Er schwieg nach dieser langen Erzählung seines kurzen Lebenslaufs und sah eine Weile, in eine stille Rührung versunken, durchs Fenster in die immer stärker sich umnachtende Gegend hinaus. Endlich fiel es ihm doch auf, daß die Fremde nicht eine Silbe zu erwidern hatte, zumal er ihre Augen aus der halbdunklen Ecke heraus fest auf sein Gesicht gerichtet fühlte.

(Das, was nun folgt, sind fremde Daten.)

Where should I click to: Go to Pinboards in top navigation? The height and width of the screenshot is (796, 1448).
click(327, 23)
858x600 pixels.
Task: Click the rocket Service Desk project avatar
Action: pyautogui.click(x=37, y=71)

Ich fürchte nun doch, sagte er, Sie mit dieser kleinstädtischen Geschichte gelangweilt zu haben. Aber Sie haben sie selbst aus mir herausgelockt, und wenn Sie wüßten –
Sie irren sehr, fiel sie ihm ins Wort. Wenn ich stumm blieb, geschah es nur, weil ich über ein Rätsel nachgrübelte.
Ein Rätsel? Das ich Ihnen aufgegeben hätte?
Ja, Sie, Herr Hans Doppler. Ich frage mich, wie ich den Künstler, den ich aus dieser Mappe kennen gelernt habe, mit dem seßhaften jungen Hausvater – sie haben wohl auch Kinder?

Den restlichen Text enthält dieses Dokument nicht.